Increased circulating heat shock protein 70 levels in pregnant asthmatics

Lilla Tamási 1,, Anikó Bohács 1, Viola Tamási 2, Balázs Stenczer 3, Zoltán Prohászka 4,5, János Rigó Jr 3, György Losonczy 1, Attila Molvarec 3
PMCID: PMC2866990  PMID: 19777374

Abstract

Asthma is one of the most common diseases complicating pregnancy and represents a risk factor for several maternal and perinatal complications. The natural history of asthma is known to change in pregnancy, but very few data are available in the terms of pathomechanism of this change during gestation. Circulating heat shock protein 70 (Hsp70) levels are decreased in healthy pregnancy, which might reflect physiological immunotolerance. The aim of our study was to determine the serum levels of Hsp70 in asthmatic women during gestation. Forty pregnant women with bronchial asthma and 40 healthy pregnant women matched for maternal and gestational age were involved in this case-control study. Serum Hsp70 levels were measured using the ELISA Kit of R&D Systems. Spirometry and oxygen saturation measurements were performed in asthmatic patients. In asthmatic pregnant women, an increase of serum Hsp70 levels was observed compared to healthy pregnant women (median (25–75 percentile): 0.44 ng/ml (0.36–0.53) versus 0.21 ng/ml (0–0.27), p < 0.001). Fetal birth weight of asthmatic mothers was significantly smaller than of healthy controls, but in the normal range (3,230 g (2,690–3,550) versus 3,550 g (3,450–3,775), p < 0.05). A statistically significant negative correlation between maternal age and serum Hsp70 concentrations (Spearman R = −0.48, p = 0.0018) and a significant positive correlation between gestational age and serum Hsp70 levels (Spearman R = 0.83, p < 0.001) were detected in healthy pregnant women. In conclusion, this study proves an elevation of circulating Hsp70 levels during asthmatic pregnancy compared to healthy pregnant women. However, further studies are warranted to determine the role of circulating Hsp70 in the pathogenesis of maternal and perinatal complications of asthma in pregnancy.
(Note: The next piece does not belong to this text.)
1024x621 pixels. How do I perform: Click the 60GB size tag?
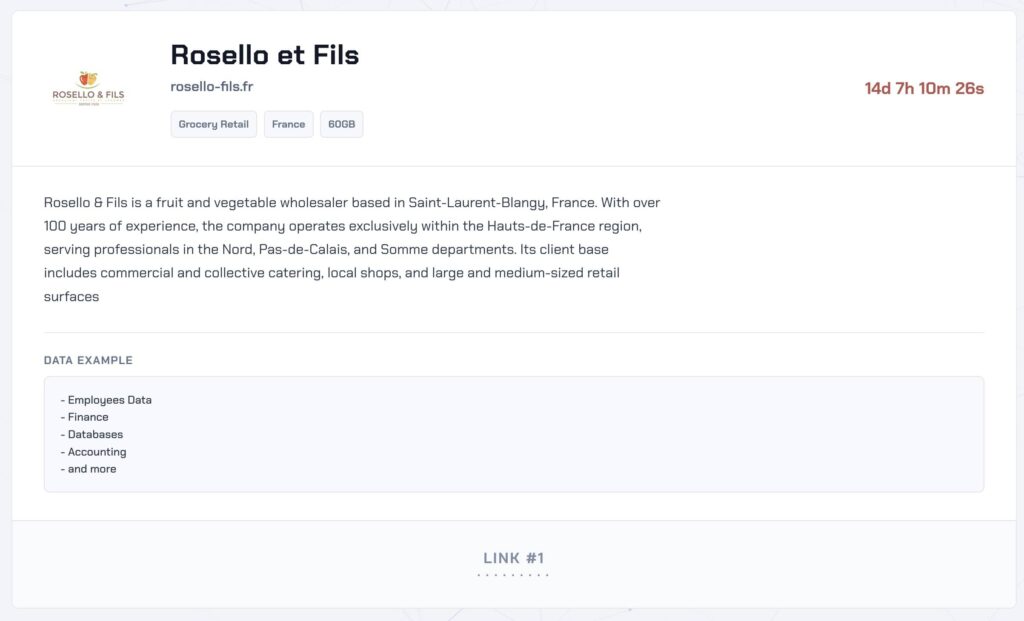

Keywords: Asthma, Pregnancy, Heat shock protein, Immunological tolerance

Introduction

Heat shock proteins (Hsps) are ubiquitous and phylogenetically conserved molecules, which indicate their functional importance. They are usually considered to be intracellular proteins with molecular chaperone and cytoprotective functions (Hightower 1991). However, Hsp60 and Hsp70 have been shown to be present in the serum and plasma of healthy nonpregnant women (Pockley et al. 1998, 1999). We have recently reported that serum Hsp70 levels are significantly lower in healthy pregnant women than in healthy nonpregnant women (Molvarec et al. 2007a). The role of Hsp downregulation in normal pregnancy is not known, but we hypothesize that decreased circulating Hsp70 levels are due to mechanisms that maintain immune tolerance in pregnancy. In that study, circulating Hsp70 levels increased with advancing gestational age and decreased with increasing maternal age. The age-related decrease in Hsp70 levels observed in healthy pregnant women is in accordance with findings in nonpregnant subjects, and it might be explained by reduced ability of cells to respond to stress with increasing age (Rao et al. 1999; Rea et al. 2001; Jin et al. 2004). Increased circulating Hsp70 levels during pregnancy may be associated with maternal and fetal complications. Several previous studies reported elevated serum Hsp70 levels during pregnancy associated with preeclampsia, preterm delivery, and HELLP syndrome (Jirecek et al. 2002; Fukushima et al. 2005; Molvarec et al. 2006, 2007b, 2009; Madach et al. 2008). However, contradictory data also exist (Livingston et al. 2002).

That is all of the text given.